New York (Stati Uniti) – La sessione degli US Open regala verdetti opposti per i colori azzurri nei match validi per il terzo turno sul cemento di Flushing Meadows. L'Italia esulta per la splendida affermazione di Luciano Darderi, approdato con grande autorevolezza agli ottavi di finale, ma saluta la corsa di Flavio Cobolli, sconfitto alla distanza al termine di una sfida condizionata dal calo fisico del romano.

Le partite dei due azzurri

Nel match serale sul Court 17, Luciano Darderi (testa di serie numero 21) sfodera una prova impeccabile e liquida l'australiano Dane Sweeny con un nitido 6-4, 6-3, 6-3 in poco più di due ore di gioco. Il ventiquattrenne italo-argentino prende subito in mano le operazioni grazie a un servizio estremamente solido (7 ace e il 72% di punti vinti con la prima) e alla consueta aggressività da fondo campo. Trovato il break chirurgico nel settimo game della prima frazione, Darderi mantiene il controllo assoluto del punteggio anche nei due parziali successivi, strappando per sei volte la battuta al rivale ed evitando ogni tentativo di rimonta.
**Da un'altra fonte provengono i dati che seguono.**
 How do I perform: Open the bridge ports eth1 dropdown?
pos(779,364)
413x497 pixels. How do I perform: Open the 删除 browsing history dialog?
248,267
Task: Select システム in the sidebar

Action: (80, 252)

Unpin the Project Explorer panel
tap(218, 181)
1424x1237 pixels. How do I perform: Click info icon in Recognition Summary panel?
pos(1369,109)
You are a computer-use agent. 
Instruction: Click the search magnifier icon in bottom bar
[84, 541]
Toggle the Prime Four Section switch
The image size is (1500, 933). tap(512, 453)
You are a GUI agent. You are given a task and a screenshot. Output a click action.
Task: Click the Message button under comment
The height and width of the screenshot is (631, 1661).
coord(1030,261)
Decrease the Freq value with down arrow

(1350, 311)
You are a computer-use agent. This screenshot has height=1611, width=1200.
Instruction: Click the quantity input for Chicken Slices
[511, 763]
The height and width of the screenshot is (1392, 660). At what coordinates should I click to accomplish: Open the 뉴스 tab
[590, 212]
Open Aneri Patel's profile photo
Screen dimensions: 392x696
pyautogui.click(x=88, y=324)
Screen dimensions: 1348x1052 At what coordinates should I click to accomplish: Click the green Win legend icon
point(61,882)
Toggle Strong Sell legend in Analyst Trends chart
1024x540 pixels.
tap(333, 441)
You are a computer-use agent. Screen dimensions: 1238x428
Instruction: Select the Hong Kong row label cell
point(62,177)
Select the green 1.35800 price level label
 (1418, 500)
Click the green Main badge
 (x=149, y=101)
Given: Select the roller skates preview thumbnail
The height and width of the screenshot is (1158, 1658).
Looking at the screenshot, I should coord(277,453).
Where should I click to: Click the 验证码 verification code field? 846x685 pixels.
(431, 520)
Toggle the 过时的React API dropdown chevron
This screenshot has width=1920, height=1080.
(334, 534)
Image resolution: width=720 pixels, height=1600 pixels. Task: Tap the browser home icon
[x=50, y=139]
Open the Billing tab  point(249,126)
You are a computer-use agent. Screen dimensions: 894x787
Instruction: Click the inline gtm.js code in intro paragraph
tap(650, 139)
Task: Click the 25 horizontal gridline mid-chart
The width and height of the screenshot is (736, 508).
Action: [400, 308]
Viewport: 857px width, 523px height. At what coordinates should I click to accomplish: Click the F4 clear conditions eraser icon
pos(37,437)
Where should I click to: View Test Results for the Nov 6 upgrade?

Per Darderi si tratta del miglior risultato in carriera nel torneo newyorkese. Amarezza invece per Flavio Cobolli (testa di serie numero 5), fermato sul campo del Louis Armstrong Stadium dal giovane belga Alexander Blockx (testa di serie numero 28) col punteggio finale di 6-7(4), 6-3, 6-0, 6-3. Il tennista romano parte con piglio deciso, imponendosi con merito al tie-break al termine di un primo set tiratissimo. Con il passare dei minuti, tuttavia, le tre ore di maratona sostenute al turno precedente iniziano a farsi sentire nelle gambe dell'azzurro: Blockx sale di tono con la prima di battuta (17 ace complessivi), domina la seconda e la terza frazione lasciando a secco Cobolli e controlla la reazione d'orgoglio dell'italiano nel quarto parziale, chiudendo i conti dopo due ore e tre quarti di gara.